Supplied records:
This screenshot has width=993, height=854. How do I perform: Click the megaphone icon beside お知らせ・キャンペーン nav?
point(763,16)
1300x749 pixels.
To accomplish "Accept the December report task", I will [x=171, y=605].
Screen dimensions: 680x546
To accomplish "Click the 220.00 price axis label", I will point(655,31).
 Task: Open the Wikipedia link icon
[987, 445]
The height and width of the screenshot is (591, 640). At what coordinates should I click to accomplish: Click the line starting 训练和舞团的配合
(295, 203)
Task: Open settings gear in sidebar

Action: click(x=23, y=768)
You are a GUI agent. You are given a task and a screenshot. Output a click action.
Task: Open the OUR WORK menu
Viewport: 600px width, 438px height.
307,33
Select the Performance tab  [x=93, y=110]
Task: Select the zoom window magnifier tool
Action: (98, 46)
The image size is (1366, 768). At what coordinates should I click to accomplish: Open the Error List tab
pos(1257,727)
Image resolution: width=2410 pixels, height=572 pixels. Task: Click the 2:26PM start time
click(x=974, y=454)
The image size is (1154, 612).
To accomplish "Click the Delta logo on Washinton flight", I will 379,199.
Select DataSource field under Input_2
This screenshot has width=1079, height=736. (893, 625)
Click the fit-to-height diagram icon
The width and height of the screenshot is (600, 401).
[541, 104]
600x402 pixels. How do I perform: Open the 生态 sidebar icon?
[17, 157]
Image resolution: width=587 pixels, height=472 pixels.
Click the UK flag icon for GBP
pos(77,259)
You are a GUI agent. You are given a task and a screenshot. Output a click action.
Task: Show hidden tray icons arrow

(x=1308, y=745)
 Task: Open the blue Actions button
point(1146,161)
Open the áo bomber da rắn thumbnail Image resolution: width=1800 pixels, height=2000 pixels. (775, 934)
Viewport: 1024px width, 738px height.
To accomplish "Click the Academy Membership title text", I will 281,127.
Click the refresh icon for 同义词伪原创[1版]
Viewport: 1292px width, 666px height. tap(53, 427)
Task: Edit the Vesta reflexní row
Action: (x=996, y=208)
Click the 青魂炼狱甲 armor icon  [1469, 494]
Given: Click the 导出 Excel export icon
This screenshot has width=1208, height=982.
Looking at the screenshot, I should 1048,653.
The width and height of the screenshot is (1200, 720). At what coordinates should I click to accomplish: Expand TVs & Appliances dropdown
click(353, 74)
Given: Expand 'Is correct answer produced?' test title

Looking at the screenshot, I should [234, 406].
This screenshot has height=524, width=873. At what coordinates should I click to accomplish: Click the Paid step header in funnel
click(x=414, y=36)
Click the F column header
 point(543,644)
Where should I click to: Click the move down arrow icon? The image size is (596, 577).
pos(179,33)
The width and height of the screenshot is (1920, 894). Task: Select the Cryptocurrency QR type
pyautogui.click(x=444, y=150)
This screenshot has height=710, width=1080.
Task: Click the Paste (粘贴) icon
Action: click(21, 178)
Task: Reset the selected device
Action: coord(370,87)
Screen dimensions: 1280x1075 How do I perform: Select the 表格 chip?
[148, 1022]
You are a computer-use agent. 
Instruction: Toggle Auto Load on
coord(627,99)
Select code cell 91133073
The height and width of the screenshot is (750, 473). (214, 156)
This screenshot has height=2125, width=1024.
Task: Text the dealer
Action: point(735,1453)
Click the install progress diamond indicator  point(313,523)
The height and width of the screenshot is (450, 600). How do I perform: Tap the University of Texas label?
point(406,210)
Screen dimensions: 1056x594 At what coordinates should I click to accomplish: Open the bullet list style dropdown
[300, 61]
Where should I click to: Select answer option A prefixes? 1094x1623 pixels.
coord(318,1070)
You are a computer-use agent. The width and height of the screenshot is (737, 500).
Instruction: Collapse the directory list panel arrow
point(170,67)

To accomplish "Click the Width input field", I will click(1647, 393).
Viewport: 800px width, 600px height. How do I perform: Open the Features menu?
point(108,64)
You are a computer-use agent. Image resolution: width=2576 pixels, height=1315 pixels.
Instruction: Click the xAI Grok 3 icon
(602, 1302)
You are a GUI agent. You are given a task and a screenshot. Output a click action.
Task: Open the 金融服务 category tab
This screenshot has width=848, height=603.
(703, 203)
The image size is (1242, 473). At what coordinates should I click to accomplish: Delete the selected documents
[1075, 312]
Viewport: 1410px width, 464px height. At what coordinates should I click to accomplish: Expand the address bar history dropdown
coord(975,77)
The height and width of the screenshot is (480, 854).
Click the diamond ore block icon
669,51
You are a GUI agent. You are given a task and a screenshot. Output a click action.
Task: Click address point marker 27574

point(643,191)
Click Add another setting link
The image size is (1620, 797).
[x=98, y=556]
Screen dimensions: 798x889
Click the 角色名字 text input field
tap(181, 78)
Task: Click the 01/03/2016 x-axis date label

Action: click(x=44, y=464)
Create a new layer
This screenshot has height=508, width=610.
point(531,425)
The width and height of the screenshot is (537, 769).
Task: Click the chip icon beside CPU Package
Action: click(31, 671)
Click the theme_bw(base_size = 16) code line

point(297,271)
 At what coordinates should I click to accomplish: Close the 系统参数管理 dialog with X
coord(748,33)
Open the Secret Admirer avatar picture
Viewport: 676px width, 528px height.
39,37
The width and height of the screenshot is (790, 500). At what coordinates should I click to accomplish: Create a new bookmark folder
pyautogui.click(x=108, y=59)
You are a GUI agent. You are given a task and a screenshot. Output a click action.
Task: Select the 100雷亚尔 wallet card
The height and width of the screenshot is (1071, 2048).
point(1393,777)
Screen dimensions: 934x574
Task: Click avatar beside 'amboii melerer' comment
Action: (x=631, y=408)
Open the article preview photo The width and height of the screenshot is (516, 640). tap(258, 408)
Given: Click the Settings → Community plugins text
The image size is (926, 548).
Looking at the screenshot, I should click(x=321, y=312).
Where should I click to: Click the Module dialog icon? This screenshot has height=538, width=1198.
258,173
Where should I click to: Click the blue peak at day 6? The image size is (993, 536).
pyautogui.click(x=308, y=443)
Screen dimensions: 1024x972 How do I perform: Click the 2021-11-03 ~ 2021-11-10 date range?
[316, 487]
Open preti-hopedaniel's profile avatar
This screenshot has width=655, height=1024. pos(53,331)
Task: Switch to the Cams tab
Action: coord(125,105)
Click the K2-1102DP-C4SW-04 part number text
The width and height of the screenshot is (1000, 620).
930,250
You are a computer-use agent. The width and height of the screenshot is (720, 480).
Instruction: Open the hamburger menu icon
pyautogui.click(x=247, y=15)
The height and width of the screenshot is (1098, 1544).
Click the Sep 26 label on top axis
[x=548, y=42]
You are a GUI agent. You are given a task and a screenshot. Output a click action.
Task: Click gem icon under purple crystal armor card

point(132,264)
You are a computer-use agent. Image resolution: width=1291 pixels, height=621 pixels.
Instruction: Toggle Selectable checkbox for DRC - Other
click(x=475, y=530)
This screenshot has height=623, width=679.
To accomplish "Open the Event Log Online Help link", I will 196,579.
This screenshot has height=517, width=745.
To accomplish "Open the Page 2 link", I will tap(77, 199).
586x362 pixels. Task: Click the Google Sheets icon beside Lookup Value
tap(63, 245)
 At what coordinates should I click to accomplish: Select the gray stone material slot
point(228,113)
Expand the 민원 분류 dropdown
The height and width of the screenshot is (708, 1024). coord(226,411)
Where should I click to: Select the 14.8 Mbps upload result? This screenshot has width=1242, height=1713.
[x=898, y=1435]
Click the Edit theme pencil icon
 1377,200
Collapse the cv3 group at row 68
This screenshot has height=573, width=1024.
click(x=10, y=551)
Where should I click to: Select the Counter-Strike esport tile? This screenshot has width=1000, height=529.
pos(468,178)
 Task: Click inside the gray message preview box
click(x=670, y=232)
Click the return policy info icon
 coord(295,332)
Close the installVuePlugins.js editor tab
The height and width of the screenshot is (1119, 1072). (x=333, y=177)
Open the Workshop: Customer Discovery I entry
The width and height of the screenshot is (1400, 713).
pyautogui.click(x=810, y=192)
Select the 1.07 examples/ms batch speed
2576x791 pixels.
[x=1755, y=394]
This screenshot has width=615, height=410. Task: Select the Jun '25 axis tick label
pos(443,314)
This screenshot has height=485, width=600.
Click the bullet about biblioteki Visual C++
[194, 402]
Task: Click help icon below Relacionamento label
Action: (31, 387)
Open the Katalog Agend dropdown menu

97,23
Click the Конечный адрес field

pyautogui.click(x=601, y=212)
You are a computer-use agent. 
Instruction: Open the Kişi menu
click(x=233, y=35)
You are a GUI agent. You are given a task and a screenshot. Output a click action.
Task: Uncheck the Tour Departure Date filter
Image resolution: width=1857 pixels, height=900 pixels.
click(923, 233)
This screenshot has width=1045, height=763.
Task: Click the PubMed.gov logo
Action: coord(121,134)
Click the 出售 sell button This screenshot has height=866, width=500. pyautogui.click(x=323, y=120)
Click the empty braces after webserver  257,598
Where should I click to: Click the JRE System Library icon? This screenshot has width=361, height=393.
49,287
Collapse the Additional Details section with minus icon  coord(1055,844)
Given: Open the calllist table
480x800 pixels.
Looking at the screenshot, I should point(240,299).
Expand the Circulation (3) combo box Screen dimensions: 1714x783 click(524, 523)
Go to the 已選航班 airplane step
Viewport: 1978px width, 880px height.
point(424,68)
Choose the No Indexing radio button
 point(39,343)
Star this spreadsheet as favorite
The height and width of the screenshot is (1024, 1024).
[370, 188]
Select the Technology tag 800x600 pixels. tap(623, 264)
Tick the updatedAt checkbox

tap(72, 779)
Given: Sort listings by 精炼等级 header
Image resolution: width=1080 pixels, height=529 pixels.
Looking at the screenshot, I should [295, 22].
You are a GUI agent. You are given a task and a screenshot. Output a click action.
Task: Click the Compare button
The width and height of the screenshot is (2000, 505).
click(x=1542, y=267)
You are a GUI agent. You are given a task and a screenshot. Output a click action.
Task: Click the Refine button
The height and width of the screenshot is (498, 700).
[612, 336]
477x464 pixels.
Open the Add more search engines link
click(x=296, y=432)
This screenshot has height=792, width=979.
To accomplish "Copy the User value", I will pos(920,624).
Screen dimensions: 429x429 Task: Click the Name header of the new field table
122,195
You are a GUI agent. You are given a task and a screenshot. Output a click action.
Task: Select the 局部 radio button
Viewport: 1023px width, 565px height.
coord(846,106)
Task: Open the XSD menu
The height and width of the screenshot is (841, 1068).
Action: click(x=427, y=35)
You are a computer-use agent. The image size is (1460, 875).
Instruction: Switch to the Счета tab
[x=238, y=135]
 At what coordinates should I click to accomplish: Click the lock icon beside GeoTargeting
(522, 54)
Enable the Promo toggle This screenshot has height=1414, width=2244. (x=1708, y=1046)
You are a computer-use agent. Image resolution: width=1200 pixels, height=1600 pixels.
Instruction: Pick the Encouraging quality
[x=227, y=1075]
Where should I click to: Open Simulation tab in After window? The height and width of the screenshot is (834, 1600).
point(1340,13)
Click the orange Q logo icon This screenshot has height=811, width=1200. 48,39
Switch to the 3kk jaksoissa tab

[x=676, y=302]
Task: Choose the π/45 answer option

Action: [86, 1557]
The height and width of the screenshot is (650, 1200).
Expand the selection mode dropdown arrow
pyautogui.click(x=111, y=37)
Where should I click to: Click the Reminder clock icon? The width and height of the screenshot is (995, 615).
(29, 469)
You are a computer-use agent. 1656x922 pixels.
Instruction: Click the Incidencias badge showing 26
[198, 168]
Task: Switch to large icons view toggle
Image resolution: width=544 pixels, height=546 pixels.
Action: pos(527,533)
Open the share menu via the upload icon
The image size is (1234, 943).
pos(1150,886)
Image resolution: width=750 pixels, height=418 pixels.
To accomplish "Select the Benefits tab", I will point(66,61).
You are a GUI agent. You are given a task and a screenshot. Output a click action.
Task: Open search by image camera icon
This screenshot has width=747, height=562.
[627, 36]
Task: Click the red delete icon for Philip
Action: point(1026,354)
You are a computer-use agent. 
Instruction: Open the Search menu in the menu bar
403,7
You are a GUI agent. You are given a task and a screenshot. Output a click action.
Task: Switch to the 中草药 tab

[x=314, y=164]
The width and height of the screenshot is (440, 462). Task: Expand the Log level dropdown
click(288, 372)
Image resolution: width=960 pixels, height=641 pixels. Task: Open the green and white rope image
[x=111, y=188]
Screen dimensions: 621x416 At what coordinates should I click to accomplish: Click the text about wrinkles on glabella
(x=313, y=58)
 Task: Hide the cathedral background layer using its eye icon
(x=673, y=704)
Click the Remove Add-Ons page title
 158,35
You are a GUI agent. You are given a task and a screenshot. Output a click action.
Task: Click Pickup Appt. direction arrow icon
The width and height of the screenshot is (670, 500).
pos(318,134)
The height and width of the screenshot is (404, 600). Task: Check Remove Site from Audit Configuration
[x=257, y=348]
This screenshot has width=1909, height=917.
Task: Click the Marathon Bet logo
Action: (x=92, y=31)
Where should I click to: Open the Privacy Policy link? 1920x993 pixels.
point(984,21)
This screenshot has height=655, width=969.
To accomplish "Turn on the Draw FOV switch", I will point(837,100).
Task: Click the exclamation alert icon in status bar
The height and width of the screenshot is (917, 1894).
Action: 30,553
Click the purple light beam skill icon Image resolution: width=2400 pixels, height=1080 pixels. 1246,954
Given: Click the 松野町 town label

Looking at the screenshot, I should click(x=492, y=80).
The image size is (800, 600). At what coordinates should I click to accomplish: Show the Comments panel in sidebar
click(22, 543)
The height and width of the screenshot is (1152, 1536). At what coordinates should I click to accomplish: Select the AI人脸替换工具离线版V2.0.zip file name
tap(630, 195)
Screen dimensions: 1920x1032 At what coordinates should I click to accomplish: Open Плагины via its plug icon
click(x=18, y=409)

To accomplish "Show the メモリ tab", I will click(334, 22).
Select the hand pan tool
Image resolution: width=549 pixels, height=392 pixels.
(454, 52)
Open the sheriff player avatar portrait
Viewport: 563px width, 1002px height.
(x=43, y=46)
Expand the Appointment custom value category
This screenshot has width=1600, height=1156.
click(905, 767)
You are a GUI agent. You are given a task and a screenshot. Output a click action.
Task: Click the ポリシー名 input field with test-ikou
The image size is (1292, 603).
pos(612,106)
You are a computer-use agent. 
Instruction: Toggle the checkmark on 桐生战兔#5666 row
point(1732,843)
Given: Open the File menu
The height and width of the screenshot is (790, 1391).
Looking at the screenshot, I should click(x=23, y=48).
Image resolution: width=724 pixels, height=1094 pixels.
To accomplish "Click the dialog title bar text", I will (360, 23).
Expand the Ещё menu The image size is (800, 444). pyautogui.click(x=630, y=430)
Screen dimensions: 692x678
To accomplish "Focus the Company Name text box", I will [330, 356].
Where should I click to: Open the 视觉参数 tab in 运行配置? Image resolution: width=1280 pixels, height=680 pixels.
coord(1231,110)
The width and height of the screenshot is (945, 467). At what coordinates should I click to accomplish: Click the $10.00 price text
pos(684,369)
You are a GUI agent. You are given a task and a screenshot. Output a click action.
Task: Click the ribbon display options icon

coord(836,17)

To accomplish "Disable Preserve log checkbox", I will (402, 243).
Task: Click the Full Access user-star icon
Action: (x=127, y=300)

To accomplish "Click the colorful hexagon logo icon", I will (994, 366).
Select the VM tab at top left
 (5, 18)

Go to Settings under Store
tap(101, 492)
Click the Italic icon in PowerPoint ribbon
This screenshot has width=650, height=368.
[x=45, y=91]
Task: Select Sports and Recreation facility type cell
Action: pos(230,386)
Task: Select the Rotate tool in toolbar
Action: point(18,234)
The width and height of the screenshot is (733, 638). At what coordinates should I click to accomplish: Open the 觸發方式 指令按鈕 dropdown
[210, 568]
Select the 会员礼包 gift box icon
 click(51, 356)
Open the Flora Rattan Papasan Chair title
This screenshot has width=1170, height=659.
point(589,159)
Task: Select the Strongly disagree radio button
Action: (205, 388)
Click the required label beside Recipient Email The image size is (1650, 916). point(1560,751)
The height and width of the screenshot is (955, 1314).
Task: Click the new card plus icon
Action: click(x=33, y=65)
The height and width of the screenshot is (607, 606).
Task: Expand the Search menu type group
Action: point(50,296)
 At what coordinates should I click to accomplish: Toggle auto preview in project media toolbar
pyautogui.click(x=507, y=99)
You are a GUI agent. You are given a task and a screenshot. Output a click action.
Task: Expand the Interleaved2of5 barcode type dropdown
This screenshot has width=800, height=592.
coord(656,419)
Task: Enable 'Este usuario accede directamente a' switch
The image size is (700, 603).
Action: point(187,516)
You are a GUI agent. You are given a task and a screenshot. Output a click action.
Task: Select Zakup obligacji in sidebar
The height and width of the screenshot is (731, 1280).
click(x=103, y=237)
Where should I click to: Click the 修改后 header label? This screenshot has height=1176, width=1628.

Task item:
Would you please write out, exactly and with no other lines, the stretch of the listing above from the line containing "Click the Конечный адрес field" through the line containing "Task: Select the 局部 radio button"?

Output of the exercise:
Click the Конечный адрес field

pyautogui.click(x=601, y=212)
You are a computer-use agent. 
Instruction: Open the Kişi menu
click(x=233, y=35)
You are a GUI agent. You are given a task and a screenshot. Output a click action.
Task: Uncheck the Tour Departure Date filter
Image resolution: width=1857 pixels, height=900 pixels.
click(923, 233)
This screenshot has width=1045, height=763.
Task: Click the PubMed.gov logo
Action: coord(121,134)
Click the 出售 sell button This screenshot has height=866, width=500. pyautogui.click(x=323, y=120)
Click the empty braces after webserver  257,598
Where should I click to: Click the JRE System Library icon? This screenshot has width=361, height=393.
49,287
Collapse the Additional Details section with minus icon  coord(1055,844)
Given: Open the calllist table
480x800 pixels.
Looking at the screenshot, I should point(240,299).
Expand the Circulation (3) combo box Screen dimensions: 1714x783 click(524, 523)
Go to the 已選航班 airplane step
Viewport: 1978px width, 880px height.
point(424,68)
Choose the No Indexing radio button
 point(39,343)
Star this spreadsheet as favorite
The height and width of the screenshot is (1024, 1024).
[370, 188]
Select the Technology tag 800x600 pixels. tap(623, 264)
Tick the updatedAt checkbox

tap(72, 779)
Given: Sort listings by 精炼等级 header
Image resolution: width=1080 pixels, height=529 pixels.
Looking at the screenshot, I should [295, 22].
You are a GUI agent. You are given a task and a screenshot. Output a click action.
Task: Click the Compare button
The width and height of the screenshot is (2000, 505).
click(x=1542, y=267)
You are a GUI agent. You are given a task and a screenshot. Output a click action.
Task: Click the Refine button
The height and width of the screenshot is (498, 700).
[612, 336]
477x464 pixels.
Open the Add more search engines link
click(x=296, y=432)
This screenshot has height=792, width=979.
To accomplish "Copy the User value", I will pos(920,624).
Screen dimensions: 429x429 Task: Click the Name header of the new field table
122,195
You are a GUI agent. You are given a task and a screenshot. Output a click action.
Task: Select the 局部 radio button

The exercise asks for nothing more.